Source material =>
=== Begin Enclosure ===
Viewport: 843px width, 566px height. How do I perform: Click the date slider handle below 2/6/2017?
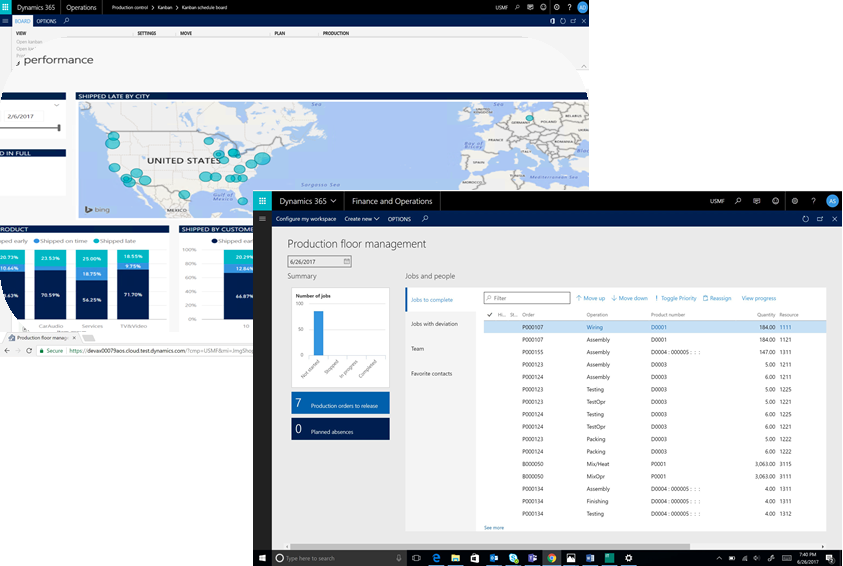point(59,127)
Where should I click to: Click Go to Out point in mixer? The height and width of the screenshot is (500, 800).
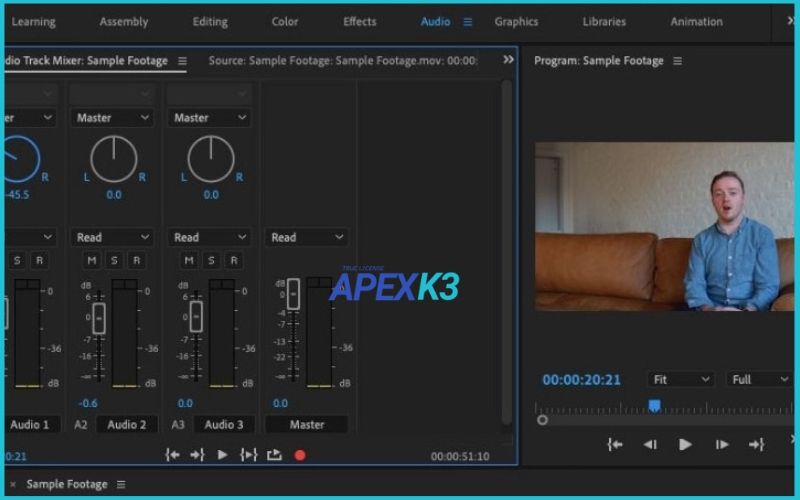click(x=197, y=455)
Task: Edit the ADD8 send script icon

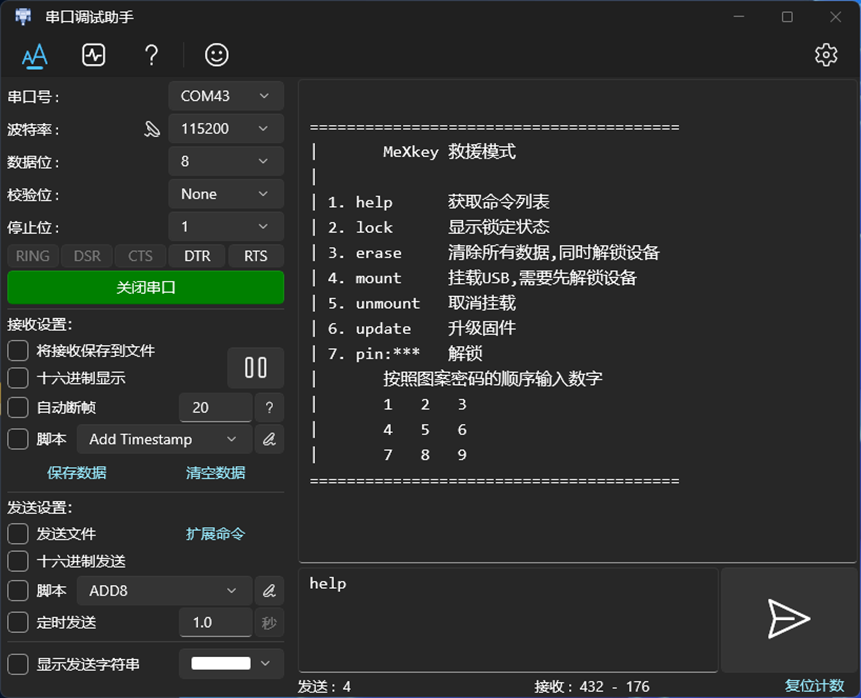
=== End Enclosure ===
=== Begin Enclosure ===
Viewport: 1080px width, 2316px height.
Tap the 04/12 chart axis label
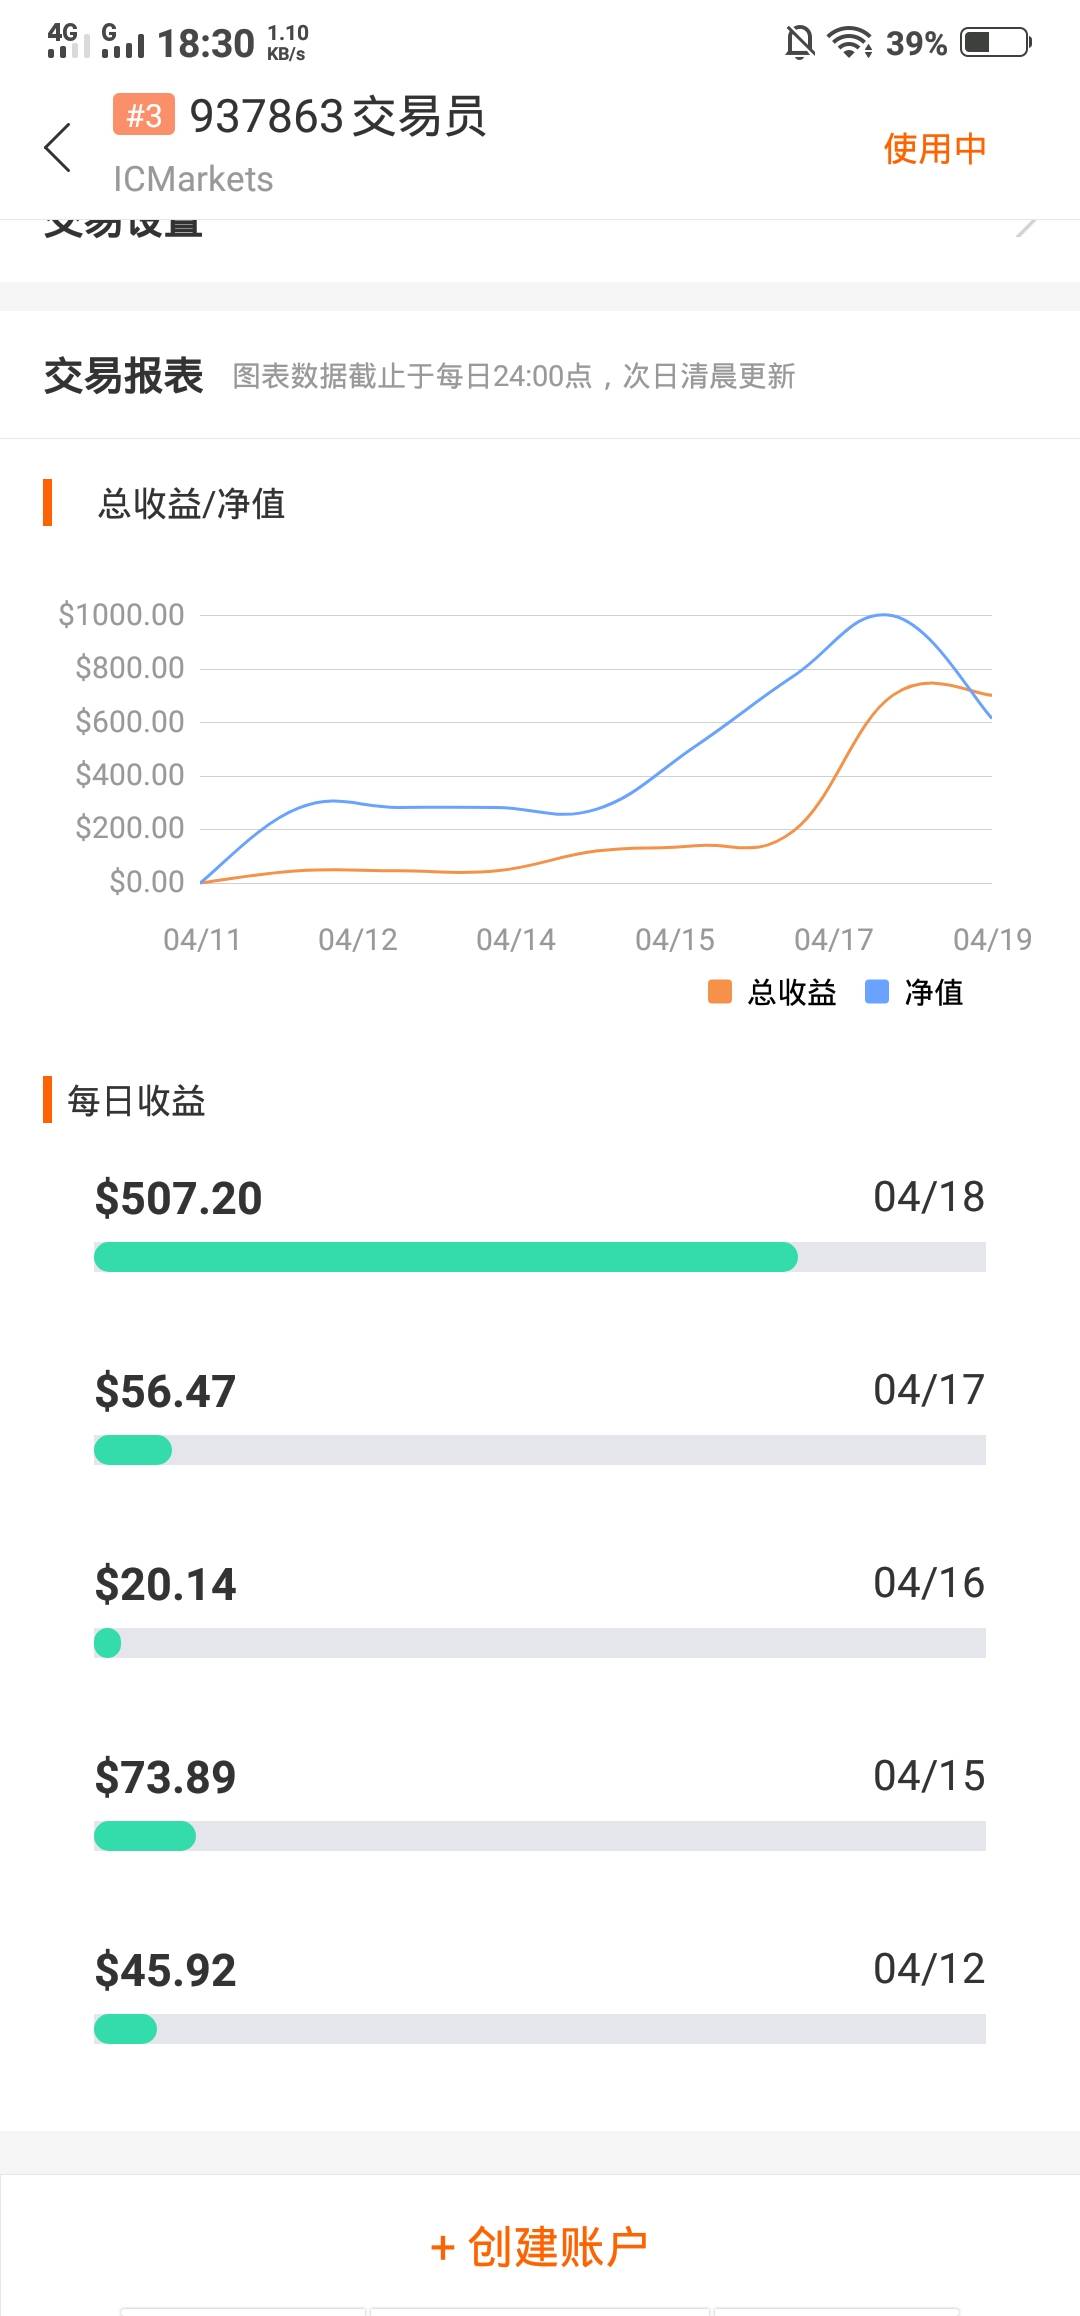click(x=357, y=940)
=== End Enclosure ===
=== Begin Enclosure ===
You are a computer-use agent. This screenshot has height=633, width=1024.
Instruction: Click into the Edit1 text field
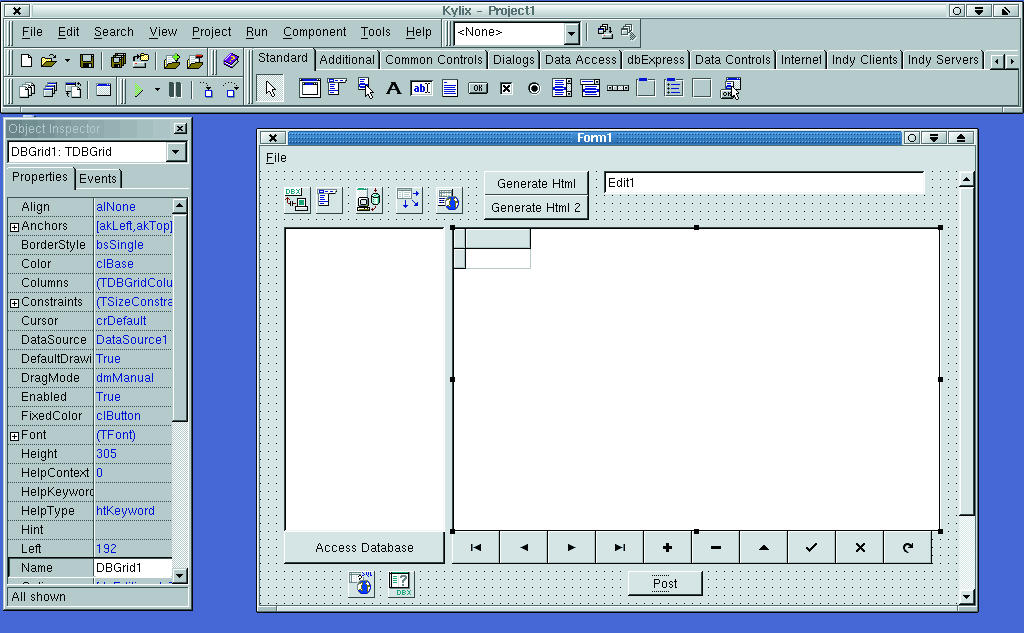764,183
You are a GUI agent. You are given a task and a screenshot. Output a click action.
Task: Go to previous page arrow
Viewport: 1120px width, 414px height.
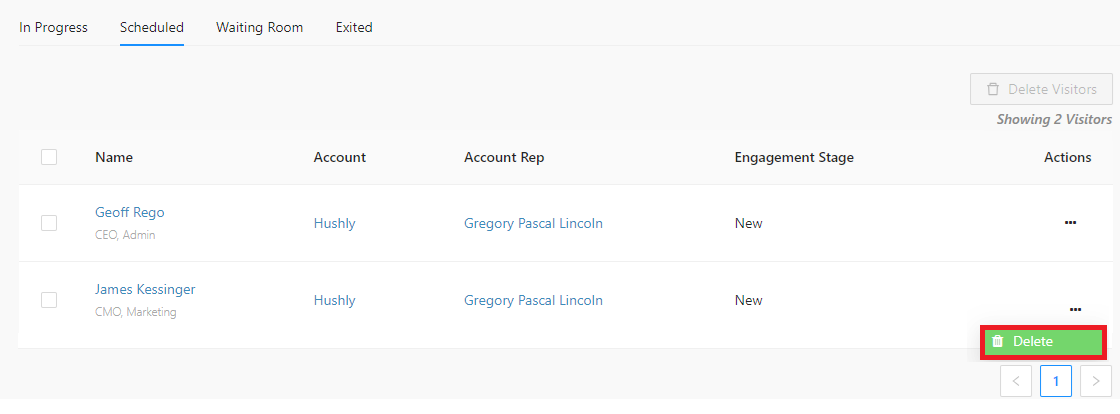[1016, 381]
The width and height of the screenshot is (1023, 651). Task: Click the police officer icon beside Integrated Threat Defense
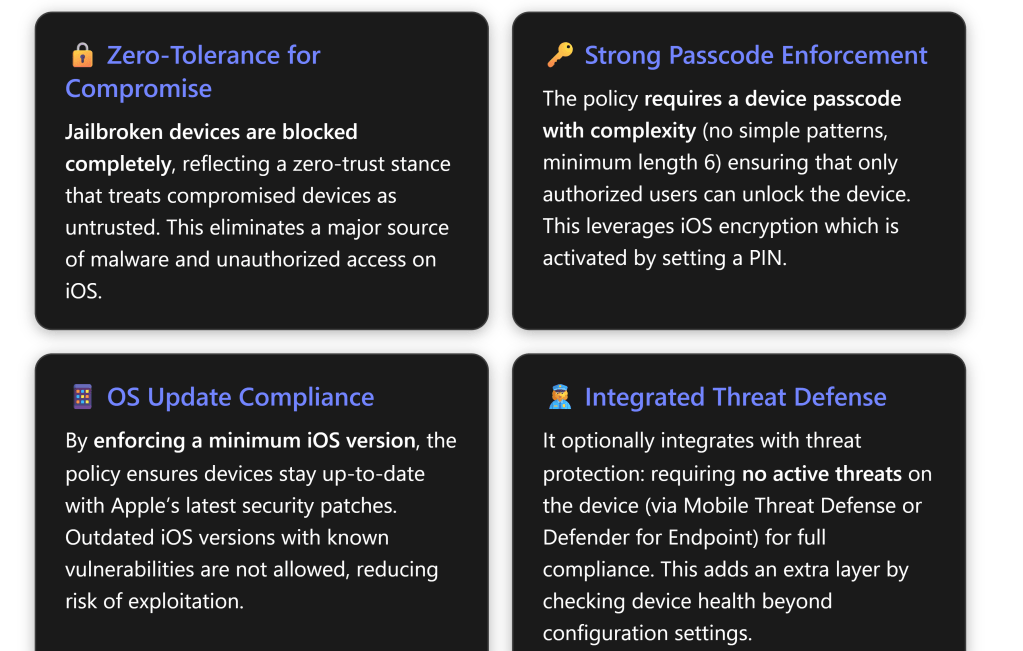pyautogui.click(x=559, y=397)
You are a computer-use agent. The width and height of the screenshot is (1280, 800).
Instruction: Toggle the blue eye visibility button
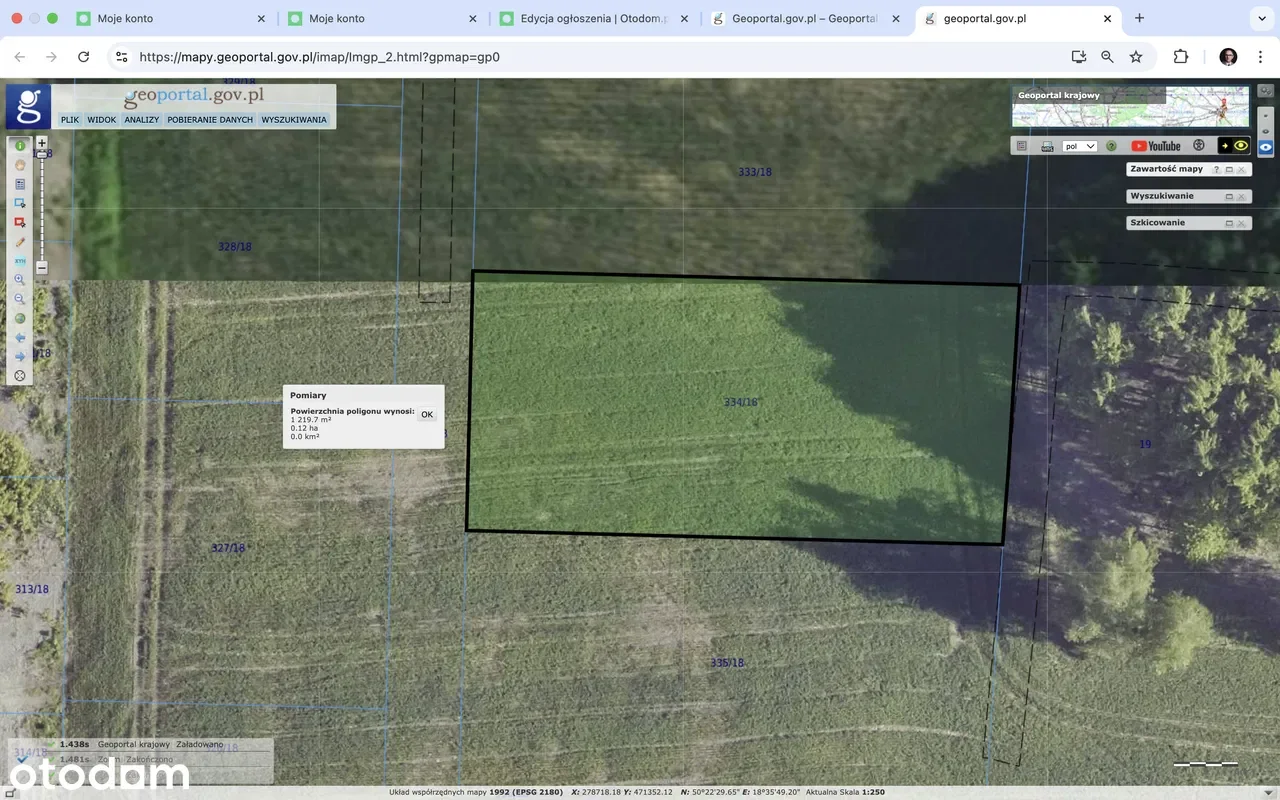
=== End Enclosure ===
Your objective => All lines above starting at the one with "Viewport: 1120px width, 414px height." and ending at the one with "Instruction: Toggle the", inclusive, are to be printed again exactly, with the pictures left out.

Task result =>
Viewport: 1120px width, 414px height.
[1016, 381]
The width and height of the screenshot is (1023, 651). Task: Click the police officer icon beside Integrated Threat Defense
pyautogui.click(x=559, y=397)
You are a computer-use agent. The width and height of the screenshot is (1280, 800).
Instruction: Toggle the blue eye visibility button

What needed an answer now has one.